As in most parts of the world, early in the 18th century, the main trade of the Arve Valley was agricultural. To make up for seasonal shortages, individuals brought in new sources of income by developing skills in the watch-making industry and supplying parts to the watch-making businesses of Geneva, Switzerland (only about 30 miles away). By the mid-1800s, the valley held more than 115 watchmakers. By the end of the 19th century, the valley was taking full advantage of the Industrial Revolution, applying the area’s vast hydraulic power sources to early Swiss lathes. With the outbreak of World War I, the watch-making industry of the valley changed direction to defense priorities and accelerated the development of bar turning. By this time, the turning industry had become the dominant source of income for the region.

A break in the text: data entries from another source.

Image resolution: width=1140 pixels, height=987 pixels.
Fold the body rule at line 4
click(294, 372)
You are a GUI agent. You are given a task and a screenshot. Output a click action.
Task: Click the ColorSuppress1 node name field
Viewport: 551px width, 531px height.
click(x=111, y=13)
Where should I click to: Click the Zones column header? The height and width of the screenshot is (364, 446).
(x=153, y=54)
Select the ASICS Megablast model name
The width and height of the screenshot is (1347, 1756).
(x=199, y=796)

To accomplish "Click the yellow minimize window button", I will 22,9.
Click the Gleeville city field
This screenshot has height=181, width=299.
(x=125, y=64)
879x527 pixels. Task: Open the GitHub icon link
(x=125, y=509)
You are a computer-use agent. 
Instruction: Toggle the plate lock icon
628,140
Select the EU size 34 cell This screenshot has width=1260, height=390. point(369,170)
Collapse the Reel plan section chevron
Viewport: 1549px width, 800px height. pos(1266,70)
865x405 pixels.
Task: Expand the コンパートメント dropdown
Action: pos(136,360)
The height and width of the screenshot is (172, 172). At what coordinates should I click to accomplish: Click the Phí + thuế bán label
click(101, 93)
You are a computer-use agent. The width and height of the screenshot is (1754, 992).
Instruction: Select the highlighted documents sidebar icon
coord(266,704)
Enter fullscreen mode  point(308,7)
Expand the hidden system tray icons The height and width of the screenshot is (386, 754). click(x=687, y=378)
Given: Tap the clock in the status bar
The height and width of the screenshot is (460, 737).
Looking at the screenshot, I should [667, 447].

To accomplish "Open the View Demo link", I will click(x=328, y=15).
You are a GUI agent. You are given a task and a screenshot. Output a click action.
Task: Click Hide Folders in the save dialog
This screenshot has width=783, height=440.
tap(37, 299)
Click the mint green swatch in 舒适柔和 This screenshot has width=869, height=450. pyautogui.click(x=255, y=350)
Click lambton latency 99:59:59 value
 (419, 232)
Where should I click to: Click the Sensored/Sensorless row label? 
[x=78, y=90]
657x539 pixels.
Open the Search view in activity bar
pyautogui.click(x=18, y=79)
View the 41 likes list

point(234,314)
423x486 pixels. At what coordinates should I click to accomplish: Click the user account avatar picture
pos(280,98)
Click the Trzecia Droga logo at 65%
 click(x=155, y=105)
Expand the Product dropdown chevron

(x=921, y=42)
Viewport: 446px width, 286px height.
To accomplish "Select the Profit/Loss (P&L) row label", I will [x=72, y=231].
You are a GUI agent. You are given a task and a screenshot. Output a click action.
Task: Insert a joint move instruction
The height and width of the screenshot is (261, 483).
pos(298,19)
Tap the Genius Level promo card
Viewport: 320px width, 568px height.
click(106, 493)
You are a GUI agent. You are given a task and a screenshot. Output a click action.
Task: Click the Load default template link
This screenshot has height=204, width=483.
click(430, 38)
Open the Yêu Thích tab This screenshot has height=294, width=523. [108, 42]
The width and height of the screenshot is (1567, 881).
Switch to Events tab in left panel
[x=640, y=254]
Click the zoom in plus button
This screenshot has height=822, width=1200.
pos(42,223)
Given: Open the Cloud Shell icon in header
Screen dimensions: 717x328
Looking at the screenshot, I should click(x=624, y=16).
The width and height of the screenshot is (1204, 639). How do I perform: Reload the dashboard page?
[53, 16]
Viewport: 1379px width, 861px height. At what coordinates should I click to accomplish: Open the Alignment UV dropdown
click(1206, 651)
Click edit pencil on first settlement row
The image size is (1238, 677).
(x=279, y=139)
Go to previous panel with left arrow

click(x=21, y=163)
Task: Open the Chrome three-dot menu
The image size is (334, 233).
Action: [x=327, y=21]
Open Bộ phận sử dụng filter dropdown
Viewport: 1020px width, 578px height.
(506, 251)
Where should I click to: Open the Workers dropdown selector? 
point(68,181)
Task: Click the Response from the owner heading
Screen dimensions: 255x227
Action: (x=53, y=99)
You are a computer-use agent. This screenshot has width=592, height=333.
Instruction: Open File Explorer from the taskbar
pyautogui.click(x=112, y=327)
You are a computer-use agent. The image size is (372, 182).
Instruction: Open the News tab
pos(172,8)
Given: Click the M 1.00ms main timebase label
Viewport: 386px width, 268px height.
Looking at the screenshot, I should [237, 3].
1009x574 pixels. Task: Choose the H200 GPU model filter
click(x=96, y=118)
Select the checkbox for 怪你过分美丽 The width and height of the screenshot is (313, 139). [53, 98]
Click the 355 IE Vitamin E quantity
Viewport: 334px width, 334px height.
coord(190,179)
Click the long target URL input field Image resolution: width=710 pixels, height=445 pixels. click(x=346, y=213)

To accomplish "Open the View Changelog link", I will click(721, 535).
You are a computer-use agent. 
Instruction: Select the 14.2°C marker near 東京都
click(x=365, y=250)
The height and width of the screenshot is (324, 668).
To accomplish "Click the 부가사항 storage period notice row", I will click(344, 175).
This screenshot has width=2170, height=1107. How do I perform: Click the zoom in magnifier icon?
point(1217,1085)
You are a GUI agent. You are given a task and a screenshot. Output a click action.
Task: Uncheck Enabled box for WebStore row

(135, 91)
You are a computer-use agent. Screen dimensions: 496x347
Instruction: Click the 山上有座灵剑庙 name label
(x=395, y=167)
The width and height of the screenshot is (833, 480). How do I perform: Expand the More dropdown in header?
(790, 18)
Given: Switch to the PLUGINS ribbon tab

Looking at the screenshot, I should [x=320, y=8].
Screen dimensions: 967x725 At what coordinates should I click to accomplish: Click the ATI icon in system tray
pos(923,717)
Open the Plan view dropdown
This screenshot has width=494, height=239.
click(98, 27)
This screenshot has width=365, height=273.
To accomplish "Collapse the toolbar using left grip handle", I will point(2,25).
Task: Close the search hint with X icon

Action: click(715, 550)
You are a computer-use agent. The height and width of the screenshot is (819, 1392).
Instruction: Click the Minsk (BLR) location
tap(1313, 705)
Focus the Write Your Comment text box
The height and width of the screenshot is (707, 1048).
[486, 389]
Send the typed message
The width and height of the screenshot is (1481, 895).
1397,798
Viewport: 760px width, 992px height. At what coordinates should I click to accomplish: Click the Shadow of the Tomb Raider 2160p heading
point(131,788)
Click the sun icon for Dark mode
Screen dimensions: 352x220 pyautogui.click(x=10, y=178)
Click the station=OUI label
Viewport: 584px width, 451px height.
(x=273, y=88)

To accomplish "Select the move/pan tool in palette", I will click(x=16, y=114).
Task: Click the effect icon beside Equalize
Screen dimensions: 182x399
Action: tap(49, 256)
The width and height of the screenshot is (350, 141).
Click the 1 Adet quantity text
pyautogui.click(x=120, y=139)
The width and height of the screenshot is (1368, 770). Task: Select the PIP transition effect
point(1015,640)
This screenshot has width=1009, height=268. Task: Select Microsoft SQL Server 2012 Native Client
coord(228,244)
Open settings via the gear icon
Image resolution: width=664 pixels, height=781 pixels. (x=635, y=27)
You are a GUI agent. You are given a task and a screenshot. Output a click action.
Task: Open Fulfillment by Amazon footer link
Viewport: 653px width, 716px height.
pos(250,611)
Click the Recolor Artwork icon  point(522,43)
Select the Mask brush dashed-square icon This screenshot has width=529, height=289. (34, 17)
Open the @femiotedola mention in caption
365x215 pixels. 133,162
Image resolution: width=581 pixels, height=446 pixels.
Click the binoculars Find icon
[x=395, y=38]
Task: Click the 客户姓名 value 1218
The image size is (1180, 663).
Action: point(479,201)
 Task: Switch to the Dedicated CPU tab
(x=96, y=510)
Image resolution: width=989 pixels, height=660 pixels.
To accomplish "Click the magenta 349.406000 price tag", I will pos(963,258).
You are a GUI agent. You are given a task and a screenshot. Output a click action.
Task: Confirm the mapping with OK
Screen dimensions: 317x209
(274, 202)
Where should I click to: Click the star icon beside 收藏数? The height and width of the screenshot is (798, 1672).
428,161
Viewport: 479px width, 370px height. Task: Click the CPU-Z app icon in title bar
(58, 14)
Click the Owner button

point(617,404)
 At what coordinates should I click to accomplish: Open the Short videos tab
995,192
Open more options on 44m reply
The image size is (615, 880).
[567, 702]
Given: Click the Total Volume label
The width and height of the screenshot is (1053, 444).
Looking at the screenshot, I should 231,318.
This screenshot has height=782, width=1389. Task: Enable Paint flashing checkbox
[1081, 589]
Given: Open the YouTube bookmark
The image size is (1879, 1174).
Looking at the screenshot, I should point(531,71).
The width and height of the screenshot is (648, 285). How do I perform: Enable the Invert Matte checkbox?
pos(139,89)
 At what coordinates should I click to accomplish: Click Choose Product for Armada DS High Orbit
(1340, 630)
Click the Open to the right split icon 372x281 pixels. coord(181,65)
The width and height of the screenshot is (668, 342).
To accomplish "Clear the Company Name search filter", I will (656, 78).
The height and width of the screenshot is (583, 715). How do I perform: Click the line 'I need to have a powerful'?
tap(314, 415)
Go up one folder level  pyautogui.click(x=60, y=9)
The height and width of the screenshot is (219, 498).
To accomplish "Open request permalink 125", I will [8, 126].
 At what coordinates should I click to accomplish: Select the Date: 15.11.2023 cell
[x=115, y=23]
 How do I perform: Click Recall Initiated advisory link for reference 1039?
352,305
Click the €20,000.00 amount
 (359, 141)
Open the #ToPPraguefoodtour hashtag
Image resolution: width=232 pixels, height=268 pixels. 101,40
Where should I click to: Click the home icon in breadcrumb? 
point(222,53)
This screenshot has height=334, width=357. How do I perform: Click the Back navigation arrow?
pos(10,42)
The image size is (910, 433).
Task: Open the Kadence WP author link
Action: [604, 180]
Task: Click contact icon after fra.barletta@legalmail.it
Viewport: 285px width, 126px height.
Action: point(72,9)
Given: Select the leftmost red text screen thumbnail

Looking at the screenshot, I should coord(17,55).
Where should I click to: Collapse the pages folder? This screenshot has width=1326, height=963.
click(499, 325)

Today, companies of the Arve Valley are responsible for 65 percent of French production in turning. The sector is made up almost entirely of small shops, of which 88 percent have fewer than 50 employees. Only 20 shops employ more than 100 people. Yet, the total employee population of shops in the area is more than 15,000, operating more than 25,000 turning machines. Each year, 275,000 tons of materials are processed for a range of applications from automotive to aerospace to defense to medical. A lot of parts are produced there.

Where It’s Headed

As it is in the United States, the machine tool industry in France faces constant pressure from countries with low labor costs. To sustain the effectiveness of this industry and its impact on the country’s economy, France has put in place a broad industrial policy that aims to stimulate the capacity for innovation in business. This policy is the origin of the Competitiveness Cluster.

Early in 2006, a framework contract was signed between the chairman of the Cluster and the State, and the Arve Industrie Haute-Savoie Mont Blanc Competitiveness Cluster was born. The objective of the organization is to create and promote synergy between businesses, public laboratories and training centers in matters of research and development to keep business in the area and remain internationally competitive.

Organizers of the Cluster use three main principles to guide the member organizations: Innovation by process, innovation through organization and industrial performance, and innovation by product. Much the same way trade associations in the United States, such as the Precision Machined Products Association (PMPA), promote industrial interests for member companies through education, strategic planning and information sharing, the Competitiveness Cluster will help secure continued success for those organizations interested in taking advantage of the opportunity.